Exercise material
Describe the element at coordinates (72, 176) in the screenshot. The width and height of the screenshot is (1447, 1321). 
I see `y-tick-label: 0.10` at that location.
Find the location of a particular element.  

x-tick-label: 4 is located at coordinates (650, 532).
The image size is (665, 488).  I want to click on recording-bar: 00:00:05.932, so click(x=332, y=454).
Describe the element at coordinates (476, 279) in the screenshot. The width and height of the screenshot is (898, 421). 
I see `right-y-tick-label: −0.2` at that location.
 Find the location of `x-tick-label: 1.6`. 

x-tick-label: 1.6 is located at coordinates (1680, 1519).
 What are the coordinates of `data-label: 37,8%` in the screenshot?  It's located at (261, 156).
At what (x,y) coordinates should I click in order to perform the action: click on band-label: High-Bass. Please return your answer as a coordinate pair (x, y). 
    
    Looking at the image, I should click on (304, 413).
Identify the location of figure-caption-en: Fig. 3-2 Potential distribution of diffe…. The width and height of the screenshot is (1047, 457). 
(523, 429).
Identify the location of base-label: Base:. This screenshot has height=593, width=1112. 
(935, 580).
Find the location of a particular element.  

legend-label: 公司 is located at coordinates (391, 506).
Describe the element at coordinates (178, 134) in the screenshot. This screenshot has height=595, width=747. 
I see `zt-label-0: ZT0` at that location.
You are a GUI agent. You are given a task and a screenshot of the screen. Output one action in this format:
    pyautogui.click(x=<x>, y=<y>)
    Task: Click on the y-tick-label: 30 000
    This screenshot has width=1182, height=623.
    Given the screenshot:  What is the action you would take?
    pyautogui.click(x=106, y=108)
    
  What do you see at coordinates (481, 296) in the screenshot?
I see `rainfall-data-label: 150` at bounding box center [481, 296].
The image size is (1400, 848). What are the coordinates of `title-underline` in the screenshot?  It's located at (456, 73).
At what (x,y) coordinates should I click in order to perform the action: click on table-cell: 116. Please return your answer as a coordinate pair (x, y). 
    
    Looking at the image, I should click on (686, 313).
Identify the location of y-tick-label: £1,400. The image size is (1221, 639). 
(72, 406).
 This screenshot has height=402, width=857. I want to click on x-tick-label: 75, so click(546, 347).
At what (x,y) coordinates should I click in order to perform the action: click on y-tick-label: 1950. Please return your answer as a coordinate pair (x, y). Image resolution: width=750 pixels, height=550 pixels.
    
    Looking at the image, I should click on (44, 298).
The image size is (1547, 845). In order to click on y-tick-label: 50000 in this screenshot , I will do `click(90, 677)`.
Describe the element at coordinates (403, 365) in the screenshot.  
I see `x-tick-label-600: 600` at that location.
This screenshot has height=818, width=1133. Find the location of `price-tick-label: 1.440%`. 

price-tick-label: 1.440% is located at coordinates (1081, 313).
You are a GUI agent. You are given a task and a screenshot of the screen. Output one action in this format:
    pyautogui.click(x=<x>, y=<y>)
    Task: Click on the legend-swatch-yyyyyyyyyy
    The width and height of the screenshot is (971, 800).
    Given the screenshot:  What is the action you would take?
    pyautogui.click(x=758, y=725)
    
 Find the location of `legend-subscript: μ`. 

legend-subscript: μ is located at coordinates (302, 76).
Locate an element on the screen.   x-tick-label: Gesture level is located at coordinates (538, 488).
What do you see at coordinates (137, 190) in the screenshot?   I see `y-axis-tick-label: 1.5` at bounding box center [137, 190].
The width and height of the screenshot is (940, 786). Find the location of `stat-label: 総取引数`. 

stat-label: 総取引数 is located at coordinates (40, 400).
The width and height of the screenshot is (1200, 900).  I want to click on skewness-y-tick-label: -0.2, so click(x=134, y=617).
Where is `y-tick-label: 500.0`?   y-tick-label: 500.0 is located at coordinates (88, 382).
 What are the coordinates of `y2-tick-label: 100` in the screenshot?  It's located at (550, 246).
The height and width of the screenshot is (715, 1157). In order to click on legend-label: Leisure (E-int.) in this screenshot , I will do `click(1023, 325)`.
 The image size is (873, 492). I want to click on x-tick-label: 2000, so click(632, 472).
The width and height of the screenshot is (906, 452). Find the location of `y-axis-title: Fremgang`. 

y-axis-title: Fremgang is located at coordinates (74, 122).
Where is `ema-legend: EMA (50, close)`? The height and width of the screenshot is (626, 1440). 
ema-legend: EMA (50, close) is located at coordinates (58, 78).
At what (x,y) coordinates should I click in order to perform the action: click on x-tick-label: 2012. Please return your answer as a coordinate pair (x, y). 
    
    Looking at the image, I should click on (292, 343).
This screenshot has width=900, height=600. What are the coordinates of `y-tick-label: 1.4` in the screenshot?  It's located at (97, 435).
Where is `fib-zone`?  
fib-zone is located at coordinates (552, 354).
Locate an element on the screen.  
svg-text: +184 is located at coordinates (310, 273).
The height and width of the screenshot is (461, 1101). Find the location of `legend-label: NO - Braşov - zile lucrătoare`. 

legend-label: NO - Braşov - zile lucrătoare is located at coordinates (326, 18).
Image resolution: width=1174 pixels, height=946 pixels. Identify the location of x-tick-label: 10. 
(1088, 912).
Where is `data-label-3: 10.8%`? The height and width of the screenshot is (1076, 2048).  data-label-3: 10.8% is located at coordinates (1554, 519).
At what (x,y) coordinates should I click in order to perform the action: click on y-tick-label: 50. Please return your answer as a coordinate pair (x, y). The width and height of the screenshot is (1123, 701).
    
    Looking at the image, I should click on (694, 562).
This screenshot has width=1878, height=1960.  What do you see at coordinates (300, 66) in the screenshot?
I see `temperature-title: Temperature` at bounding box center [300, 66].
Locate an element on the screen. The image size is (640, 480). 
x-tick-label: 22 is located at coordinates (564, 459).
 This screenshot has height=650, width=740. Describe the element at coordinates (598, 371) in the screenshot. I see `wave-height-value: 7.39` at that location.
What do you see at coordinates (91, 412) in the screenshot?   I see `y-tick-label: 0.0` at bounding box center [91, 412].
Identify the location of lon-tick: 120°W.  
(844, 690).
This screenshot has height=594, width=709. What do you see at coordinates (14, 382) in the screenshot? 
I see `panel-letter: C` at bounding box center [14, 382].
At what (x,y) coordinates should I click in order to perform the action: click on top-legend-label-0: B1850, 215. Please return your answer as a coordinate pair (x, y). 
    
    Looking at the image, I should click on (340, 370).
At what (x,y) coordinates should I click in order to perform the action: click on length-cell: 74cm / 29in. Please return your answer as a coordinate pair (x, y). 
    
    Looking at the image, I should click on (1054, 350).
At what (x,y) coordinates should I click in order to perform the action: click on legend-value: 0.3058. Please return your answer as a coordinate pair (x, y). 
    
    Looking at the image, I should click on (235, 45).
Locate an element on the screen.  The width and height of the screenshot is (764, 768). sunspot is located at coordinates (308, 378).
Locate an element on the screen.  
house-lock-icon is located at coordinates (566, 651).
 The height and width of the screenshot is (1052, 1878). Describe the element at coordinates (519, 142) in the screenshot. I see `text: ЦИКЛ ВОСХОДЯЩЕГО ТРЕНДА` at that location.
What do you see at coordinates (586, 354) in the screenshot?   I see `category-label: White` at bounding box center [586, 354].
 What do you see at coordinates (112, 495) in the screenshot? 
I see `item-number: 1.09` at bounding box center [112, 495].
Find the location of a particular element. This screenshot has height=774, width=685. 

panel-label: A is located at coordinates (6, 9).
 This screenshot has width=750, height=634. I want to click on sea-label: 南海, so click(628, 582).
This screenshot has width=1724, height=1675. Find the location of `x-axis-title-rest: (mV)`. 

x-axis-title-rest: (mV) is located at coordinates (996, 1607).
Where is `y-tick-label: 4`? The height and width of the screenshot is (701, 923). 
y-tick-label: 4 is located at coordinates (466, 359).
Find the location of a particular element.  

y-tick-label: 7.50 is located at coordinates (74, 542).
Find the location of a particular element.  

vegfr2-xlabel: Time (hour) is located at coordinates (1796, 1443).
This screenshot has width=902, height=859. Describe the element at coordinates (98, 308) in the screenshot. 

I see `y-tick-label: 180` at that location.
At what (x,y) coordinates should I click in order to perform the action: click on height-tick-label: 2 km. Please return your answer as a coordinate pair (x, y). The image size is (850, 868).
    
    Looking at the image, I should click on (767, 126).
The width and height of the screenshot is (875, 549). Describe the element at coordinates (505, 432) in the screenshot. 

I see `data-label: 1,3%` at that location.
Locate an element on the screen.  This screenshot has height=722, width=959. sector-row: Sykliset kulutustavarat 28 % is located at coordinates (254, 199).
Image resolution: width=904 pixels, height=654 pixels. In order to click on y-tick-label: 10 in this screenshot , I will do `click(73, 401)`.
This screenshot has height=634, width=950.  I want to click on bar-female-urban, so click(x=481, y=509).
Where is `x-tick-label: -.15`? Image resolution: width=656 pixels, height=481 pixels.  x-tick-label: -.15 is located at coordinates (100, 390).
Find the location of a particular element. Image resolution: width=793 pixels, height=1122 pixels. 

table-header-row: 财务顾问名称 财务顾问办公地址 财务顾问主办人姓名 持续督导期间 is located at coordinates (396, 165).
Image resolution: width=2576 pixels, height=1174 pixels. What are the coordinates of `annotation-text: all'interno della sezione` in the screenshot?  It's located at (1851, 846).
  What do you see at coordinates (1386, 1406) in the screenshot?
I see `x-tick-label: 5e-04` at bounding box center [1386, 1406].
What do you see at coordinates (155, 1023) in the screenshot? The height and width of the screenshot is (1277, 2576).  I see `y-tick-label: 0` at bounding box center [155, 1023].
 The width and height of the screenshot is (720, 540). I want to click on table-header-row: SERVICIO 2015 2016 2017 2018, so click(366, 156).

What to produce
From the items above, pick out and copy every line that contains the word "will". Letter case counts.

Finished task
The image size is (1547, 845). In order to click on y-tick-label: 50000 in this screenshot , I will do `click(90, 677)`.
The height and width of the screenshot is (715, 1157). In order to click on legend-label: Leisure (E-int.) in this screenshot , I will do `click(1023, 325)`.
Image resolution: width=904 pixels, height=654 pixels. In order to click on y-tick-label: 10 in this screenshot , I will do `click(73, 401)`.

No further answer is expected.